Prevalence of complementary and alternative medicine
use in Christchurch, New Zealand: children attending general practice
versus paediatric outpatients
K Wilson, C Dowson, D Mangin International evidence indicates that the use of
complementary and alternative medicines (CAM) is increasing, with substantial
rates of CAM-use found in paediatric hospital-based populations (Australia 51%,
Wales 41%). Increasing numbers of cases of adverse effects, particularly if CAM
is used in combination with prescribed medicines, have also been noted. Little
is known about the use of CAM in New Zealand children attending a general
practice compared to children attending a paediatric outpatient clinic where use
may be higher. This study compared these two groups of children by interviewing
parents to examine whether there are differences in the use of CAM, in
disclosing CAM-use to their children’s doctor, and in obtaining
information about CAM. Contrary to expectations, this study found that there
were no significant differences in the two sampled populations. Compared to
international paediatric populations, this study found the prevalence of
lifetime CAM-use in New Zealand was high (70%) and that a greater number of
parents (77%) did not disclose CAM-use with their children’s doctor. The
majority reported that this was unintentional (87%). Parents who used CAM
themselves were four times more likely to use CAM with their children. Results
suggest that all prescribers need to explicitly ask parents about CAM-use with
their children, particularly those who use CAM themselves.

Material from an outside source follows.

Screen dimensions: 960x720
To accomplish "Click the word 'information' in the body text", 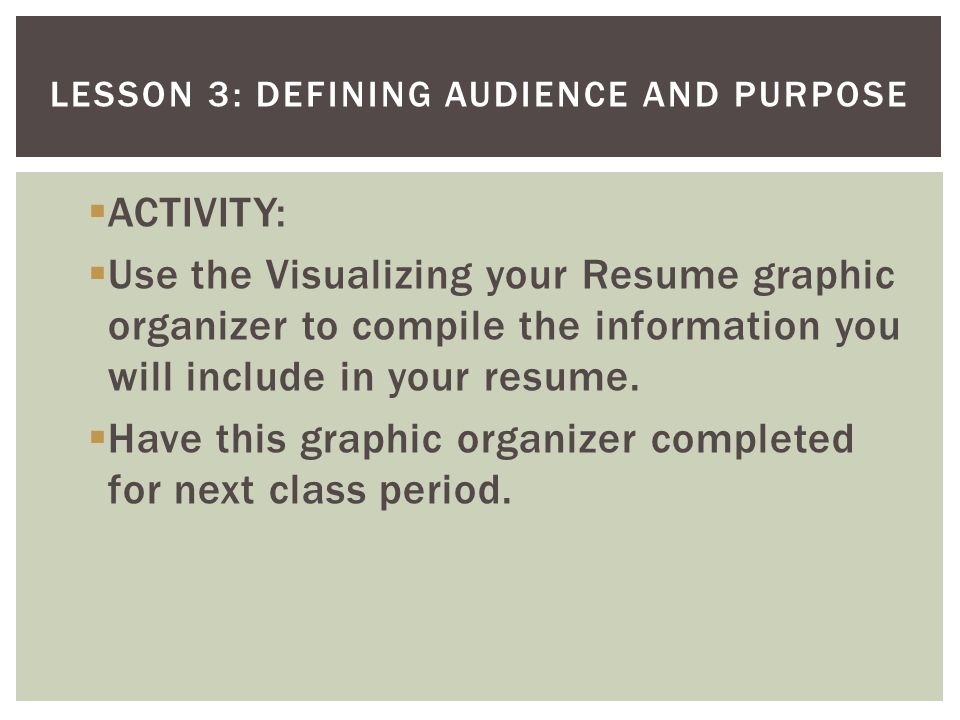I will click(707, 326).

Extemporaneous compounding in a sample of New
Zealand hospitals: a retrospective survey
T Kairuz, S Chhim, F Hasan, K Kumar, A Lal, R Patel, R Singh, M Dogra, S Garg The aim of this study was to determine the extent and nature
of extemporaneous compounding of liquid preparations in a sample of New Zealand
hospitals. Extemporaneous compounding is the reformulation of existing dosage
forms into a form that is more appropriate for the patient; this often involves
the reformulation of a tablet into a liquid form, for example, to assist with
swallowing for paediatric and elderly patients. Pharmacists are the health
professionals in New Zealand who may compound medicines, and preparing
pharmaceutical products is one of the seven Competence Standards required of
entry-level pharmacists. The findings show that there is a range of
extemporaneous compounding that occurs in New Zealand hospitals. Suspensions
were the most frequently compounded liquid preparation and omeprazole was the
drug most frequently reformulated.
Education together with a preprinted sticker
improves the prescribing of prophylactic enoxaparin
P Gladding, F Larsen , H Durrant, P Black Substantial evidence exists for the use of drug prophylaxis
to prevent deep vein thrombosis (DVT) and pulmonary embolism (PE) in hospital
inpatients. Despite this, many patients who would benefit from prophylaxis do
not receive this treatment. We implemented an education programme to promote the
use of the prophylactic drug enoxaparin. We used a strategy of lectures, a
bulletin, and pre-printed stickers placed in drug charts. To assess changes in
practice, we undertook an audit and showed that a substantial positive impact
was made to prescribing of enoxaparin prophylaxis (in those eligible for
treatment). Further study is required to determine whether this benefit can be
sustained. Deep vein thrombosis: Blood clot within the
leg. Pulmonary embolus: Blood clot with the lungs.
Generally originates from the leg and travels to the lungs via the blood
returning to the heart. Enoxaparin: A blood thinning treatment, given
as an injection under the skin. Prophylaxis:
Preventative treatment which may be drug-based or non drug-based.